# Dataset content:
--

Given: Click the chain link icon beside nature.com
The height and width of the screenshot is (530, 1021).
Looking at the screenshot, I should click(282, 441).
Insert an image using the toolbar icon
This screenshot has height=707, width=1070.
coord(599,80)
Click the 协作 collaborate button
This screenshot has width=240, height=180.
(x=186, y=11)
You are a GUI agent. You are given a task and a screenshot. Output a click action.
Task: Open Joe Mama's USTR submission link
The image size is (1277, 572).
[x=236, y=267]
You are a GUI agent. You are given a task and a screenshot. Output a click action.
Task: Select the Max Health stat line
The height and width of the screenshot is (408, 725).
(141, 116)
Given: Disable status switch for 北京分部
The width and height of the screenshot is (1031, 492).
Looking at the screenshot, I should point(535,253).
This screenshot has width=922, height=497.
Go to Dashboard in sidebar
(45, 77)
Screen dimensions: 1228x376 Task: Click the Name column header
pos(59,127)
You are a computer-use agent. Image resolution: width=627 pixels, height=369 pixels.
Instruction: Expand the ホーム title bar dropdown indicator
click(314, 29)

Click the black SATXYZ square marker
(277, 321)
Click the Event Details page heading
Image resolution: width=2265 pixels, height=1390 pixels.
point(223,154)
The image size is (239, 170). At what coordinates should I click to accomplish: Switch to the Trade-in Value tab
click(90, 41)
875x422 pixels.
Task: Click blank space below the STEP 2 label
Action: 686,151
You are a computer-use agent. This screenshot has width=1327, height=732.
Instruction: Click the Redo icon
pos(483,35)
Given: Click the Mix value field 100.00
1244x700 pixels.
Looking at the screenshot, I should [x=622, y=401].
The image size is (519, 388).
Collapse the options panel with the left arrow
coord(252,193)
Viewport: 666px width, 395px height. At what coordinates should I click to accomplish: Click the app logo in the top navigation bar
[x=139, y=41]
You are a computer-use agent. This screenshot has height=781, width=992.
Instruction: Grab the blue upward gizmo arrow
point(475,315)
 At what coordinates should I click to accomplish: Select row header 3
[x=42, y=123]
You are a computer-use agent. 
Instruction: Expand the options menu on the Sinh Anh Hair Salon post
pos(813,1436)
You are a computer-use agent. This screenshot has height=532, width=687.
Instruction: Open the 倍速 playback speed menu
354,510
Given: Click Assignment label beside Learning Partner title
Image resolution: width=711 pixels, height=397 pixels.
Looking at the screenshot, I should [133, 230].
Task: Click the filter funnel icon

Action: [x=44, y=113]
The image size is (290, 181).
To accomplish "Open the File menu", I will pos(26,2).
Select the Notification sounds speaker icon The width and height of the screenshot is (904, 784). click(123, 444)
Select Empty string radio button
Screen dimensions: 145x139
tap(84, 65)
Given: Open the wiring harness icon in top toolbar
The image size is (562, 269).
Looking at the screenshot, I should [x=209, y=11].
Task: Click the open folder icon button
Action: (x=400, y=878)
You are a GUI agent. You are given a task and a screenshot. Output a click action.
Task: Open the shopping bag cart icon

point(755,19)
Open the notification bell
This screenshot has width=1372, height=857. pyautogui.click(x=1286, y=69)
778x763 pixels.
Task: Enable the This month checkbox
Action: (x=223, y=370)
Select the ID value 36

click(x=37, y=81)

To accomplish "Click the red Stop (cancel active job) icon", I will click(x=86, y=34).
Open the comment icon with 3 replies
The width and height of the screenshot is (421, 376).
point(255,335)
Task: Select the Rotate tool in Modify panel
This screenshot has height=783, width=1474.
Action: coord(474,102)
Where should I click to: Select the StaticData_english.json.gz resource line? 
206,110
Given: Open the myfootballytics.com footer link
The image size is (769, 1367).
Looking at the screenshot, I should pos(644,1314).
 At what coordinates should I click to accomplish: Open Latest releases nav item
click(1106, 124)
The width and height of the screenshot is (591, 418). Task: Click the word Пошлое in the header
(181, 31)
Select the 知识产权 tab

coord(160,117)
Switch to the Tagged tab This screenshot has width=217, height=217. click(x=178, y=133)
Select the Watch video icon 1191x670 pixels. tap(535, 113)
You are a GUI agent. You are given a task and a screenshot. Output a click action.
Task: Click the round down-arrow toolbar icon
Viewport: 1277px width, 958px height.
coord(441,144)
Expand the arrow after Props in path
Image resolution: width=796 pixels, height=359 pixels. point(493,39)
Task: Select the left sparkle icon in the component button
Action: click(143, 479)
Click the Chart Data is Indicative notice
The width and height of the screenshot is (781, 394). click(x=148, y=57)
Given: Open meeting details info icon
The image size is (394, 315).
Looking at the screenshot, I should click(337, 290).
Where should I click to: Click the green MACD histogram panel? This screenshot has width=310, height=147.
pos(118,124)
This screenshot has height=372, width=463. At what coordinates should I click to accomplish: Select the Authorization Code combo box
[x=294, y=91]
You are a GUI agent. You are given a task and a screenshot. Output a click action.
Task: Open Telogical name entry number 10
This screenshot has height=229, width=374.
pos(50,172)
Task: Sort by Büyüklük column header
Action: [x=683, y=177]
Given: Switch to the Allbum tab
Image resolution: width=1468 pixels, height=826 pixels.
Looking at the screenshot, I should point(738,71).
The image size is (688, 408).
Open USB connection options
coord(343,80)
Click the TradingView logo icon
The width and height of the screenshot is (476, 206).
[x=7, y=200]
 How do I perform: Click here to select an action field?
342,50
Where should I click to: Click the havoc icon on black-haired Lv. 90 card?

--

# Challenge:
Rewrite all of the records above, replacing every occurrence of "GUI agent" with "interface agent" and leaving everything else unchanged.

# Task output:
Given: Click the chain link icon beside nature.com
The height and width of the screenshot is (530, 1021).
Looking at the screenshot, I should click(282, 441).
Insert an image using the toolbar icon
This screenshot has height=707, width=1070.
coord(599,80)
Click the 协作 collaborate button
This screenshot has width=240, height=180.
(x=186, y=11)
You are a interface agent. You are given a task and a screenshot. Output a click action.
Task: Open Joe Mama's USTR submission link
The image size is (1277, 572).
[x=236, y=267]
You are a interface agent. You are given a task and a screenshot. Output a click action.
Task: Select the Max Health stat line
The height and width of the screenshot is (408, 725).
(141, 116)
Given: Disable status switch for 北京分部
The width and height of the screenshot is (1031, 492).
Looking at the screenshot, I should point(535,253).
This screenshot has width=922, height=497.
Go to Dashboard in sidebar
(45, 77)
Screen dimensions: 1228x376 Task: Click the Name column header
pos(59,127)
You are a computer-use agent. Image resolution: width=627 pixels, height=369 pixels.
Instruction: Expand the ホーム title bar dropdown indicator
click(314, 29)

Click the black SATXYZ square marker
(277, 321)
Click the Event Details page heading
Image resolution: width=2265 pixels, height=1390 pixels.
point(223,154)
The image size is (239, 170). At what coordinates should I click to accomplish: Switch to the Trade-in Value tab
click(90, 41)
875x422 pixels.
Task: Click blank space below the STEP 2 label
Action: 686,151
You are a computer-use agent. This screenshot has width=1327, height=732.
Instruction: Click the Redo icon
pos(483,35)
Given: Click the Mix value field 100.00
1244x700 pixels.
Looking at the screenshot, I should [x=622, y=401].
The image size is (519, 388).
Collapse the options panel with the left arrow
coord(252,193)
Viewport: 666px width, 395px height. At what coordinates should I click to accomplish: Click the app logo in the top navigation bar
[x=139, y=41]
You are a computer-use agent. This screenshot has height=781, width=992.
Instruction: Grab the blue upward gizmo arrow
point(475,315)
 At what coordinates should I click to accomplish: Select row header 3
[x=42, y=123]
You are a computer-use agent. 
Instruction: Expand the options menu on the Sinh Anh Hair Salon post
pos(813,1436)
You are a computer-use agent. This screenshot has height=532, width=687.
Instruction: Open the 倍速 playback speed menu
354,510
Given: Click Assignment label beside Learning Partner title
Image resolution: width=711 pixels, height=397 pixels.
Looking at the screenshot, I should [133, 230].
Task: Click the filter funnel icon

Action: [x=44, y=113]
The image size is (290, 181).
To accomplish "Open the File menu", I will pos(26,2).
Select the Notification sounds speaker icon The width and height of the screenshot is (904, 784). click(123, 444)
Select Empty string radio button
Screen dimensions: 145x139
tap(84, 65)
Given: Open the wiring harness icon in top toolbar
The image size is (562, 269).
Looking at the screenshot, I should [x=209, y=11].
Task: Click the open folder icon button
Action: (x=400, y=878)
You are a interface agent. You are given a task and a screenshot. Output a click action.
Task: Open the shopping bag cart icon

point(755,19)
Open the notification bell
This screenshot has width=1372, height=857. pyautogui.click(x=1286, y=69)
778x763 pixels.
Task: Enable the This month checkbox
Action: (x=223, y=370)
Select the ID value 36

click(x=37, y=81)

To accomplish "Click the red Stop (cancel active job) icon", I will click(x=86, y=34).
Open the comment icon with 3 replies
The width and height of the screenshot is (421, 376).
point(255,335)
Task: Select the Rotate tool in Modify panel
This screenshot has height=783, width=1474.
Action: coord(474,102)
Where should I click to: Select the StaticData_english.json.gz resource line? 
206,110
Given: Open the myfootballytics.com footer link
The image size is (769, 1367).
Looking at the screenshot, I should pos(644,1314).
 At what coordinates should I click to accomplish: Open Latest releases nav item
click(1106, 124)
The width and height of the screenshot is (591, 418). Task: Click the word Пошлое in the header
(181, 31)
Select the 知识产权 tab

coord(160,117)
Switch to the Tagged tab This screenshot has width=217, height=217. click(x=178, y=133)
Select the Watch video icon 1191x670 pixels. tap(535, 113)
You are a interface agent. You are given a task and a screenshot. Output a click action.
Task: Click the round down-arrow toolbar icon
Viewport: 1277px width, 958px height.
coord(441,144)
Expand the arrow after Props in path
Image resolution: width=796 pixels, height=359 pixels. point(493,39)
Task: Select the left sparkle icon in the component button
Action: click(143, 479)
Click the Chart Data is Indicative notice
The width and height of the screenshot is (781, 394). click(x=148, y=57)
Given: Open meeting details info icon
The image size is (394, 315).
Looking at the screenshot, I should click(337, 290).
Where should I click to: Click the green MACD histogram panel? This screenshot has width=310, height=147.
pos(118,124)
This screenshot has height=372, width=463. At what coordinates should I click to accomplish: Select the Authorization Code combo box
[x=294, y=91]
You are a interface agent. You are given a task and a screenshot. Output a click action.
Task: Open Telogical name entry number 10
This screenshot has height=229, width=374.
pos(50,172)
Task: Sort by Büyüklük column header
Action: [x=683, y=177]
Given: Switch to the Allbum tab
Image resolution: width=1468 pixels, height=826 pixels.
Looking at the screenshot, I should point(738,71).
The image size is (688, 408).
Open USB connection options
coord(343,80)
Click the TradingView logo icon
The width and height of the screenshot is (476, 206).
[x=7, y=200]
 How do I perform: Click here to select an action field?
342,50
Where should I click to: Click the havoc icon on black-haired Lv. 90 card?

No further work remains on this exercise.